21.3 – 14.4 2018
The American Document: New Visions in Documentary Photography 1931-1976:The American Document: New Visions in Documentary Photography 1931-1976
21.03 – 14.04.2018
A new exhibition at Huxley-Parlour Gallery presents over forty significant works of 20th century American documentary photography including photographs by Walker Evans, Dorothea Lange, Robert Frank, Garry Winogrand and Diane Arbus. The works in the show chart the shift from socially engaged photography to a new definition of the document.
Includes: Walker Evans, Dorothea Lange, Garry Winogrand, Diane Arbus, Lee Friedlander, Robert Frank, Joel Meyerowitz
The tradition of American documentary photography in the 20th century is marked by two significant moments. The first was the socially and politically motivated “New Deal” photography of the 1930s and 1940s, and the second developed in the 1960s and 1970s when a group of photographers shifted away from the social documentary tradition. The exhibition will use both familiar, and lesser-known photographs, to explore these markedly different approaches to the genre and to the medium of photography, as well as the shift in use of the photograph as evidence.
The exhibition includes images created under the auspices of the Farm Security Administration (FSA), commissioned by the legendary Roy Stryker in the 1930s during the Great Depression. Photographers Dorothea Lange, Arthur Rothstein and Walker Evans amongst others, employed a graphic Modernist aesthetic, inherited from painting, to frame evidence of social and economic plight throughout the US. The work of the photographers of the FSA was used to manipulate public opinion in support of New Deal relief programmes with the aim of combatting rural poverty.
In the 1960s a new kind of documentary photography emerged, representing a radical break from tradition.
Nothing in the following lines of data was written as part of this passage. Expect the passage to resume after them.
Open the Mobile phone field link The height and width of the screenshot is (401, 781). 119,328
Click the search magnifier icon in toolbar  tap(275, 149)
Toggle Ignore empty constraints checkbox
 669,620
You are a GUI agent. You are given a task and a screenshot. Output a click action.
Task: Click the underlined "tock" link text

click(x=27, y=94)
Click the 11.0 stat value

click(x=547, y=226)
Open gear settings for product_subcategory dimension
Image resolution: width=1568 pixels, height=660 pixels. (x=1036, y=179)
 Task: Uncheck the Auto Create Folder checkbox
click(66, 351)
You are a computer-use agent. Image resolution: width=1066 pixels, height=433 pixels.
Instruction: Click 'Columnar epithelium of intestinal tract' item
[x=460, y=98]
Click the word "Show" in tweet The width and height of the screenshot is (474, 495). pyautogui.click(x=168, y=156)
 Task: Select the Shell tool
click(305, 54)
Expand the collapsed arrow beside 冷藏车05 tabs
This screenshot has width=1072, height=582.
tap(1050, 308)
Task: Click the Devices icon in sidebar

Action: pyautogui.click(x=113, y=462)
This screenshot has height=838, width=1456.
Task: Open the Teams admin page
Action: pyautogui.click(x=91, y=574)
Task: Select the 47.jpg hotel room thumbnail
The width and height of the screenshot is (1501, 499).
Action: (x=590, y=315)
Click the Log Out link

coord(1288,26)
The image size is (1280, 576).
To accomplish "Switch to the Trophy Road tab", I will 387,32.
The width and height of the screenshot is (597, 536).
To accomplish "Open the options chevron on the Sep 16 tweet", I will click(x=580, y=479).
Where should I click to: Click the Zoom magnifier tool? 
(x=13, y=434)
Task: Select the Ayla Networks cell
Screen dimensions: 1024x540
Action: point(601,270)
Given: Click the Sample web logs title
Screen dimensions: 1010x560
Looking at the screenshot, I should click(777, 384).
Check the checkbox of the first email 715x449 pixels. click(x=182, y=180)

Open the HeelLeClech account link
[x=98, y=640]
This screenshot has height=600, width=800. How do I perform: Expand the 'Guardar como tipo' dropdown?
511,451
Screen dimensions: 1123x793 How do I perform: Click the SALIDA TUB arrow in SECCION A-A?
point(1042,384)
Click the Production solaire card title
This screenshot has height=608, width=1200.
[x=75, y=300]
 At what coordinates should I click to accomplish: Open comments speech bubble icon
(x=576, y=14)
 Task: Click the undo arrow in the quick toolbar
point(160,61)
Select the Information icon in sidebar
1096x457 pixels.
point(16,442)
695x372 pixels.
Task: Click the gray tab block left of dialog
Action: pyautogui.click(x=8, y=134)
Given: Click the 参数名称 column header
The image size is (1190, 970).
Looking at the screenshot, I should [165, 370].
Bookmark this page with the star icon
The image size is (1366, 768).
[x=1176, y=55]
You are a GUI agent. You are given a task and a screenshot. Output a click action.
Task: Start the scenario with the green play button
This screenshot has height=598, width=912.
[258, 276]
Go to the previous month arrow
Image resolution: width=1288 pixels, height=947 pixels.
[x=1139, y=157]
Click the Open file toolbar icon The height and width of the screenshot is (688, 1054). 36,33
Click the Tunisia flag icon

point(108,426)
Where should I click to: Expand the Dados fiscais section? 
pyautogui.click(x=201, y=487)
Photographers including Lee Friedlander, Garry Winogrand and Diane Arbus, produced a new kind of documentary photography that focused on their own personal experiences within the urban environment. Their aim was to document quotidian, commonplace life with a new kind of vision, unique to the camera.
Collectively, the photographs in The American Document illustrate the shift not only in subject matter, from rural to urban, but stylistically within the US in this period. The closely cropped, structured aesthetic of the early work on show moves towards the more informal approach of “straight photography” to represent a seismic shift in the history of the documentary genre.